Record list:
-------------------------

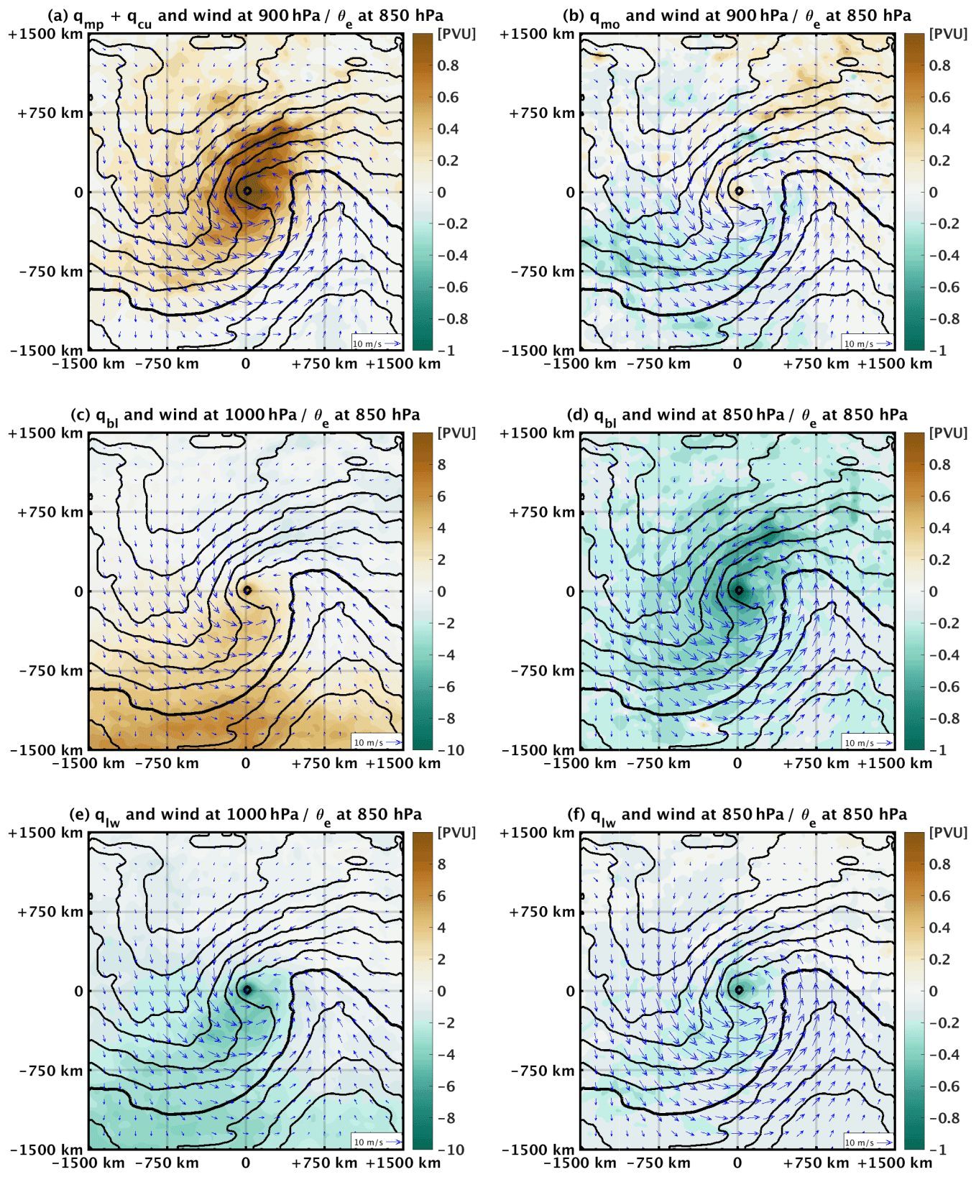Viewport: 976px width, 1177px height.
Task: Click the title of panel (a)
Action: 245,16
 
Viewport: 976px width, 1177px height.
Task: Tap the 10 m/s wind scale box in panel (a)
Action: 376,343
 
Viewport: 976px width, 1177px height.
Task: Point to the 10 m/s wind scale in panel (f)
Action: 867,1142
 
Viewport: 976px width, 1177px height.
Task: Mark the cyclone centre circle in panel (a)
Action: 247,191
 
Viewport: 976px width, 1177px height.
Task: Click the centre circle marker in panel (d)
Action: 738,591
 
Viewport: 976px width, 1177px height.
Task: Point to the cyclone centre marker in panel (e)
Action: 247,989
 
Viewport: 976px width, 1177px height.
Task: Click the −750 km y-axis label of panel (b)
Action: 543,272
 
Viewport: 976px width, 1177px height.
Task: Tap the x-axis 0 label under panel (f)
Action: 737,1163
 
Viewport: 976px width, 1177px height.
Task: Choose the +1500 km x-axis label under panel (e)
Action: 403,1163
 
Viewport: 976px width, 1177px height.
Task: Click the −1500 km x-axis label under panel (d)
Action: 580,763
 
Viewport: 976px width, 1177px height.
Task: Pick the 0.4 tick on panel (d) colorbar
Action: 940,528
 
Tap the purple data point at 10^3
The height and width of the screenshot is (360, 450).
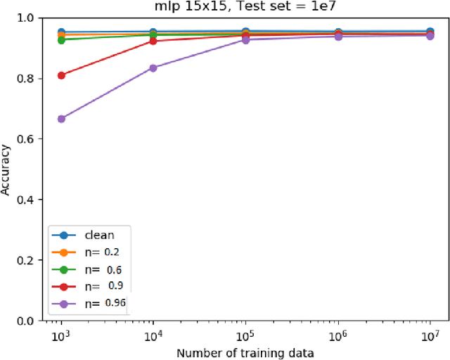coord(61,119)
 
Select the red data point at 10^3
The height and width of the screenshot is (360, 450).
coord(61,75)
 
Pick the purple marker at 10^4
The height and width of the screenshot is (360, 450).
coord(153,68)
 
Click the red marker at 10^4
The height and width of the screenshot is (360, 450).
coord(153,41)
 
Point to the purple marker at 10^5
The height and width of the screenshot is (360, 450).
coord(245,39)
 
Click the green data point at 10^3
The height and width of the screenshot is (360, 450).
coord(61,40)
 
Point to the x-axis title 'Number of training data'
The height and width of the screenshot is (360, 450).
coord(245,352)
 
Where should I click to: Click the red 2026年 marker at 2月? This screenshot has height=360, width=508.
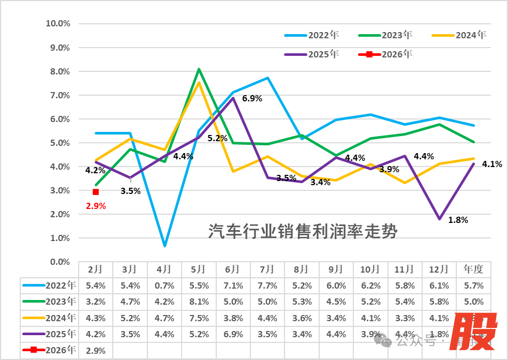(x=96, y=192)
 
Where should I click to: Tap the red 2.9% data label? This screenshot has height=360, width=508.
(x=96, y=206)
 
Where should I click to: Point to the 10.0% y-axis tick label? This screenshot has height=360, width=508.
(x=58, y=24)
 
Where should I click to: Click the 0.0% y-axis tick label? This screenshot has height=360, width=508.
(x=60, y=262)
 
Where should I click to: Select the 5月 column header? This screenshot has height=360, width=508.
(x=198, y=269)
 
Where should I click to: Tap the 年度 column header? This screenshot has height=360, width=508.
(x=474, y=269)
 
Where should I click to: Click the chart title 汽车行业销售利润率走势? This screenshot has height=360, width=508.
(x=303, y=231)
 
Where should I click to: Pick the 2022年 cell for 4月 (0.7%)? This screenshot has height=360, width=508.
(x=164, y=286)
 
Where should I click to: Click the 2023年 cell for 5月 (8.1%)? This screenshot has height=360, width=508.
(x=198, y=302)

-------------------------

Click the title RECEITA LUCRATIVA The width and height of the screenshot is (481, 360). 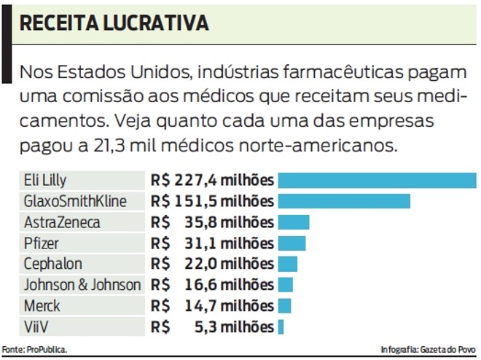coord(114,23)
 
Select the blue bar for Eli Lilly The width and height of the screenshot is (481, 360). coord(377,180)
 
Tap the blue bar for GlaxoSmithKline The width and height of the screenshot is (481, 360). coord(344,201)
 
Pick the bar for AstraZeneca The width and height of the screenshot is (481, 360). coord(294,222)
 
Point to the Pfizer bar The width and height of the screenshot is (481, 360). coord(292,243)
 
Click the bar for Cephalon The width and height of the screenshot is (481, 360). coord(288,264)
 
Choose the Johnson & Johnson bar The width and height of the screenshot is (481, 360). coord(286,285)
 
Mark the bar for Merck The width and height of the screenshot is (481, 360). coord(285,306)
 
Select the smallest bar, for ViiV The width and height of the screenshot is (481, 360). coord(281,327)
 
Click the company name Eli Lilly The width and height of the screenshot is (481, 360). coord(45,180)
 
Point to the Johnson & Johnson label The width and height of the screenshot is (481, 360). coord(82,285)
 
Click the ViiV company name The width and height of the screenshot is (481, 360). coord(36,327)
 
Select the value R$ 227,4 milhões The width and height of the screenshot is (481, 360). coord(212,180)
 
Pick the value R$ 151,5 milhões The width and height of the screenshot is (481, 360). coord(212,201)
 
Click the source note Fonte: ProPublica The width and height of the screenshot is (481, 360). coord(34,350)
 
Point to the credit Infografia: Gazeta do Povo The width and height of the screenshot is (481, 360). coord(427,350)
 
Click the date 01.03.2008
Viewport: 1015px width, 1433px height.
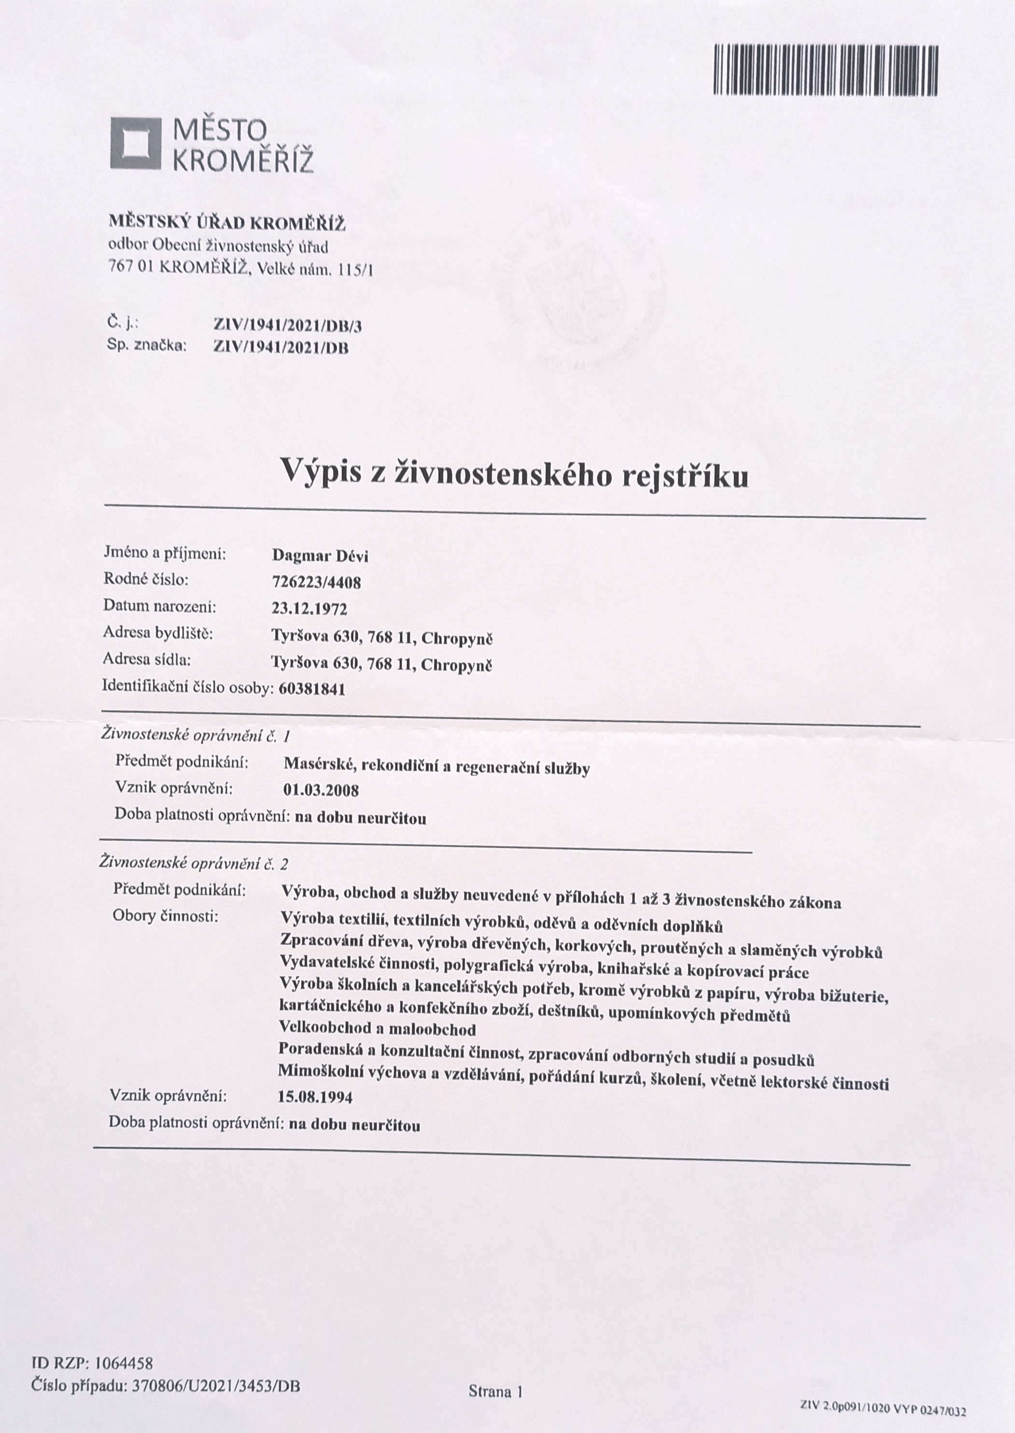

-------------------------

Do this: Recast the rows from the line containing "Point to the Pfizer" up to and including the line containing "Viewport: 1015px width, 1433px height." as a JSON list of strings, one string per line, omitting blank lines.

The solution:
[
  "Point to the Pfizer bar The width and height of the screenshot is (481, 360). coord(292,243)",
  "Click the bar for Cephalon The width and height of the screenshot is (481, 360). coord(288,264)",
  "Choose the Johnson & Johnson bar The width and height of the screenshot is (481, 360). coord(286,285)",
  "Mark the bar for Merck The width and height of the screenshot is (481, 360). coord(285,306)",
  "Select the smallest bar, for ViiV The width and height of the screenshot is (481, 360). coord(281,327)",
  "Click the company name Eli Lilly The width and height of the screenshot is (481, 360). coord(45,180)",
  "Point to the Johnson & Johnson label The width and height of the screenshot is (481, 360). coord(82,285)",
  "Click the ViiV company name The width and height of the screenshot is (481, 360). coord(36,327)",
  "Select the value R$ 227,4 milhões The width and height of the screenshot is (481, 360). coord(212,180)",
  "Pick the value R$ 151,5 milhões The width and height of the screenshot is (481, 360). coord(212,201)",
  "Click the source note Fonte: ProPublica The width and height of the screenshot is (481, 360). coord(34,350)",
  "Point to the credit Infografia: Gazeta do Povo The width and height of the screenshot is (481, 360). coord(427,350)",
  "Click the date 01.03.2008",
  "Viewport: 1015px width, 1433px height."
]